ZADANIE:
Czy możesz przytoczyć wszystkie poniższe dane bez żadnych zmian, wiersz po wierszu?

[Dane celów kliknięć]
####################

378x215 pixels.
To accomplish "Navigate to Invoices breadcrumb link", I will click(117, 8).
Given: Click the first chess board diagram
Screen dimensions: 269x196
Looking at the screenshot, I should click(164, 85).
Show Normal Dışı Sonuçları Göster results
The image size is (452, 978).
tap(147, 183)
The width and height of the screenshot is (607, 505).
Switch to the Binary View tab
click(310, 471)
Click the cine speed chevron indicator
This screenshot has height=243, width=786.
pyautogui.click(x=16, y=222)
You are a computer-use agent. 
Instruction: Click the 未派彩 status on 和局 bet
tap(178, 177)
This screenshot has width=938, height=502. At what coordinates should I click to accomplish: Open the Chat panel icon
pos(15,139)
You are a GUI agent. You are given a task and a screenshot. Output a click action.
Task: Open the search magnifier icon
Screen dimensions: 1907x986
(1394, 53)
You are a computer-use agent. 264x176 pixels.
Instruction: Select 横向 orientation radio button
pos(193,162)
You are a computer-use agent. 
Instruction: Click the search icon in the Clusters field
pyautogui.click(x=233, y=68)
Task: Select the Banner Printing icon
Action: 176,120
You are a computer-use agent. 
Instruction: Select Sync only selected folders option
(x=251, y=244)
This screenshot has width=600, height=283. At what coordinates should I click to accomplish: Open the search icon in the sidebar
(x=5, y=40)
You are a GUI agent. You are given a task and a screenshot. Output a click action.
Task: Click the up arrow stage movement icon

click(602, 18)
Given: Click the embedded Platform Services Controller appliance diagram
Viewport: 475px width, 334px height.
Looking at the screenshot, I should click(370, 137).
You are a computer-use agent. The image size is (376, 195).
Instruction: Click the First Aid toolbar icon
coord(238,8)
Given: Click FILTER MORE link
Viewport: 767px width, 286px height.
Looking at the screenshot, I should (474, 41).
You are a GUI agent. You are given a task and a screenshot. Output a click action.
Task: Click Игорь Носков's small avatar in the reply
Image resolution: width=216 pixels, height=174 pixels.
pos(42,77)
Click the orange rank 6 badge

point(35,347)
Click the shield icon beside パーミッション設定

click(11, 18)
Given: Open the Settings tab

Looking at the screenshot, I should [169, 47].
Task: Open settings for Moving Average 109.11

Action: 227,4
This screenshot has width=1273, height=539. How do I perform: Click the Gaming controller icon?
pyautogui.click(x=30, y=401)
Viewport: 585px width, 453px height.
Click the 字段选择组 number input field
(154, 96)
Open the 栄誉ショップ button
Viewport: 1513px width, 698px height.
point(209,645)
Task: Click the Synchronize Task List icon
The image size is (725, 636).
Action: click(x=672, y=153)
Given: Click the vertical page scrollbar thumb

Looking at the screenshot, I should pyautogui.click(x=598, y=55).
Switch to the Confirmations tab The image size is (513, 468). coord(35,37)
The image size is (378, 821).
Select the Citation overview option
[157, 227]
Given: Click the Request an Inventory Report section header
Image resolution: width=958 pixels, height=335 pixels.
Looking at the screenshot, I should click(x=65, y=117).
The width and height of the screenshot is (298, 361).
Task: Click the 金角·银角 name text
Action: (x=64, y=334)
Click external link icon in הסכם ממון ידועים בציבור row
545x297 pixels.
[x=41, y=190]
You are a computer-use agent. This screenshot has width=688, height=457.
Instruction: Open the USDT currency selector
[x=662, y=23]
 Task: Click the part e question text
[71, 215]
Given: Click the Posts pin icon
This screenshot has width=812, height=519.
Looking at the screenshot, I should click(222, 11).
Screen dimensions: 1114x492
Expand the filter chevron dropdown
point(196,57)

####################

ODPOWIEDŹ PONIŻEJ:
378x215 pixels.
To accomplish "Navigate to Invoices breadcrumb link", I will click(117, 8).
Given: Click the first chess board diagram
Screen dimensions: 269x196
Looking at the screenshot, I should click(164, 85).
Show Normal Dışı Sonuçları Göster results
The image size is (452, 978).
tap(147, 183)
The width and height of the screenshot is (607, 505).
Switch to the Binary View tab
click(310, 471)
Click the cine speed chevron indicator
This screenshot has height=243, width=786.
pyautogui.click(x=16, y=222)
You are a computer-use agent. 
Instruction: Click the 未派彩 status on 和局 bet
tap(178, 177)
This screenshot has width=938, height=502. At what coordinates should I click to accomplish: Open the Chat panel icon
pos(15,139)
You are a GUI agent. You are given a task and a screenshot. Output a click action.
Task: Open the search magnifier icon
Screen dimensions: 1907x986
(1394, 53)
You are a computer-use agent. 264x176 pixels.
Instruction: Select 横向 orientation radio button
pos(193,162)
You are a computer-use agent. 
Instruction: Click the search icon in the Clusters field
pyautogui.click(x=233, y=68)
Task: Select the Banner Printing icon
Action: 176,120
You are a computer-use agent. 
Instruction: Select Sync only selected folders option
(x=251, y=244)
This screenshot has width=600, height=283. At what coordinates should I click to accomplish: Open the search icon in the sidebar
(x=5, y=40)
You are a GUI agent. You are given a task and a screenshot. Output a click action.
Task: Click the up arrow stage movement icon

click(602, 18)
Given: Click the embedded Platform Services Controller appliance diagram
Viewport: 475px width, 334px height.
Looking at the screenshot, I should click(370, 137).
You are a computer-use agent. The image size is (376, 195).
Instruction: Click the First Aid toolbar icon
coord(238,8)
Given: Click FILTER MORE link
Viewport: 767px width, 286px height.
Looking at the screenshot, I should (474, 41).
You are a GUI agent. You are given a task and a screenshot. Output a click action.
Task: Click Игорь Носков's small avatar in the reply
Image resolution: width=216 pixels, height=174 pixels.
pos(42,77)
Click the orange rank 6 badge

point(35,347)
Click the shield icon beside パーミッション設定

click(11, 18)
Given: Open the Settings tab

Looking at the screenshot, I should [169, 47].
Task: Open settings for Moving Average 109.11

Action: 227,4
This screenshot has width=1273, height=539. How do I perform: Click the Gaming controller icon?
pyautogui.click(x=30, y=401)
Viewport: 585px width, 453px height.
Click the 字段选择组 number input field
(154, 96)
Open the 栄誉ショップ button
Viewport: 1513px width, 698px height.
point(209,645)
Task: Click the Synchronize Task List icon
The image size is (725, 636).
Action: click(x=672, y=153)
Given: Click the vertical page scrollbar thumb

Looking at the screenshot, I should pyautogui.click(x=598, y=55).
Switch to the Confirmations tab The image size is (513, 468). coord(35,37)
The image size is (378, 821).
Select the Citation overview option
[157, 227]
Given: Click the Request an Inventory Report section header
Image resolution: width=958 pixels, height=335 pixels.
Looking at the screenshot, I should click(x=65, y=117).
The width and height of the screenshot is (298, 361).
Task: Click the 金角·银角 name text
Action: (x=64, y=334)
Click external link icon in הסכם ממון ידועים בציבור row
545x297 pixels.
[x=41, y=190]
You are a computer-use agent. This screenshot has width=688, height=457.
Instruction: Open the USDT currency selector
[x=662, y=23]
 Task: Click the part e question text
[71, 215]
Given: Click the Posts pin icon
This screenshot has width=812, height=519.
Looking at the screenshot, I should click(222, 11).
Screen dimensions: 1114x492
Expand the filter chevron dropdown
point(196,57)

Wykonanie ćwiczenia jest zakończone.